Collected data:
=== Section Start ===

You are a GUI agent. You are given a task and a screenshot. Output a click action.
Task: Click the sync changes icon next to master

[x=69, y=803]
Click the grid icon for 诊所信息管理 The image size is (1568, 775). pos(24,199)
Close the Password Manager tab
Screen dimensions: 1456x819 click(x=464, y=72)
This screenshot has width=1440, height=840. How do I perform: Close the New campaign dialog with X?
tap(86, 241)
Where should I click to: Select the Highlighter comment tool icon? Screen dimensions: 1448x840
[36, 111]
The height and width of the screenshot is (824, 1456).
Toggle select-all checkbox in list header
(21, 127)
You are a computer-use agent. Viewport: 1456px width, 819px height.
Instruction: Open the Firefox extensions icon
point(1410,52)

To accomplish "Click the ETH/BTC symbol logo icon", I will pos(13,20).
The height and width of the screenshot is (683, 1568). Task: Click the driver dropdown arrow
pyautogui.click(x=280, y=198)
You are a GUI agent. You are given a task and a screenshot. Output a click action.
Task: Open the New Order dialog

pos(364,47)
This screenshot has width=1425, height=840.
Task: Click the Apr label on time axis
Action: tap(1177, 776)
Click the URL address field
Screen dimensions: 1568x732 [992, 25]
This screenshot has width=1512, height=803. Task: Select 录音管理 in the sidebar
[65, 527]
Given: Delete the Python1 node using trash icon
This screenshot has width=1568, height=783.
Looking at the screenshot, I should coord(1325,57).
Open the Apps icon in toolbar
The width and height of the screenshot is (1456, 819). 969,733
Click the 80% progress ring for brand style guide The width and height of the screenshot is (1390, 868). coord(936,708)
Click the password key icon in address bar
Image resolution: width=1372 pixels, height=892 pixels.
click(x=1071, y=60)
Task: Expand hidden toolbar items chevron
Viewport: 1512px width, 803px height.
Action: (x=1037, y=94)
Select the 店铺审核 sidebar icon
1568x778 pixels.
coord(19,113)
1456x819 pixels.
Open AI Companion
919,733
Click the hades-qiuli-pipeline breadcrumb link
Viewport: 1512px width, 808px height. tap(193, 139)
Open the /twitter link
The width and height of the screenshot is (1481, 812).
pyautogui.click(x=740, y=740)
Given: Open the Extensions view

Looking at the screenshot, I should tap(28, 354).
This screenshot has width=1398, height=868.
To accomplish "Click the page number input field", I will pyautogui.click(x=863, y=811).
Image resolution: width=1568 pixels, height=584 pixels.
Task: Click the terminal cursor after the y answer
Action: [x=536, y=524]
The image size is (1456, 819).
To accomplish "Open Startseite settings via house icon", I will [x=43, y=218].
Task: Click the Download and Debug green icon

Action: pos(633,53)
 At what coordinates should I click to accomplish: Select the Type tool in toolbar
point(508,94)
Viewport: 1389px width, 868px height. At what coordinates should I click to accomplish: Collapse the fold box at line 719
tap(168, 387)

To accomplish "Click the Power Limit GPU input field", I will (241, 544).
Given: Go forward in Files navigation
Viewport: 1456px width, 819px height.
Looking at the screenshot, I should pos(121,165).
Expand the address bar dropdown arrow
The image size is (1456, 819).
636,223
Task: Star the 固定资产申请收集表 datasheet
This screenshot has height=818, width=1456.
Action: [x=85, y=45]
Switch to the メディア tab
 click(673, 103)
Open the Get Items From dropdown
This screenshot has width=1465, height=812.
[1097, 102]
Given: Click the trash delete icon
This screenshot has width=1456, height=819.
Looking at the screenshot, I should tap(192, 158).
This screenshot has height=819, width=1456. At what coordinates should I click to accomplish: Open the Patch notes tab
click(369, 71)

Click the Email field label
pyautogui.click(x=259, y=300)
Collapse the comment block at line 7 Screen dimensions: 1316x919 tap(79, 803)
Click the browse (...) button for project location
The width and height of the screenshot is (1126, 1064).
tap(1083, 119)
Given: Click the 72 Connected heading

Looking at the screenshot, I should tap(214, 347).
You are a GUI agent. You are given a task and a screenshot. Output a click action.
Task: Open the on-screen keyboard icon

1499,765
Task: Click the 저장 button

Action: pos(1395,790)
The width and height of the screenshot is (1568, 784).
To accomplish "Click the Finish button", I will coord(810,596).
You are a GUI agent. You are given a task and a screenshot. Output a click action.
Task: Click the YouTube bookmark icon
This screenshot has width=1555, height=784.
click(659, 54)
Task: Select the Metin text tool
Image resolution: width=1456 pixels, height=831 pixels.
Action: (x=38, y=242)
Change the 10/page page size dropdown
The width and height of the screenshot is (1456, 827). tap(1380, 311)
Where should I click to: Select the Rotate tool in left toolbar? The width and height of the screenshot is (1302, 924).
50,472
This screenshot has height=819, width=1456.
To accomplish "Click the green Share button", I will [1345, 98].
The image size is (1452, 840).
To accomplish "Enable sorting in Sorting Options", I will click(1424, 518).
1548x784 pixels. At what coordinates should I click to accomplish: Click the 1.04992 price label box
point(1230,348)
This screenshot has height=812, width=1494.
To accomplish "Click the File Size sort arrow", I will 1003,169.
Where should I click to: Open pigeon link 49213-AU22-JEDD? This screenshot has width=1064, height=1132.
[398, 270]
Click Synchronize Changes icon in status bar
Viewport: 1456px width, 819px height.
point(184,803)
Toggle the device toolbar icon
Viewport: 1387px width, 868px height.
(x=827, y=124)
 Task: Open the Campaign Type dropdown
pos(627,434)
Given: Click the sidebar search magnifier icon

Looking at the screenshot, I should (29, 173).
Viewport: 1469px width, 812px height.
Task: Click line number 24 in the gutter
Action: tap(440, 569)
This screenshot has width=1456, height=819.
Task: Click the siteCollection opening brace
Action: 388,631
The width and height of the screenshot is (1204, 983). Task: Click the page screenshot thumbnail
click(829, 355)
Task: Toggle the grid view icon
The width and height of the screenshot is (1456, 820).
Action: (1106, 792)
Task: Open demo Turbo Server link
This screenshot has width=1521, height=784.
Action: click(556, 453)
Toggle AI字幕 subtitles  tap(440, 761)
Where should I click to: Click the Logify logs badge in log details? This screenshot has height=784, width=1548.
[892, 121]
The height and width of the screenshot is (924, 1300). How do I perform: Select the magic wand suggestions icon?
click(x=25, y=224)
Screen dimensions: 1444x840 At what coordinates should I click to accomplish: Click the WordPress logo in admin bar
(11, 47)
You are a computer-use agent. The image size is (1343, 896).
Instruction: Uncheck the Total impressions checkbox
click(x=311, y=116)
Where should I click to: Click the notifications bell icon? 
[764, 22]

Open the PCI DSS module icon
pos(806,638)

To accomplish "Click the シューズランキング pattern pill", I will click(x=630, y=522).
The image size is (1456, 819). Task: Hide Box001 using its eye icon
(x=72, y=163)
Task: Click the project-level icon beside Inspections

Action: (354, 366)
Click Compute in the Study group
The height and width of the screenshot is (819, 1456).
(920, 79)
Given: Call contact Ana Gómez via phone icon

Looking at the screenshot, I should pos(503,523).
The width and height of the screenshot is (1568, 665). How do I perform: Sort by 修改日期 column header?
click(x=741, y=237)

=== Section End ===

## WORK INSTRUCTIONS
Each line carrying the string "trash" should be copied out from the entries.

## ANSWER SPACE
Given: Delete the Python1 node using trash icon
Given: Click the trash delete icon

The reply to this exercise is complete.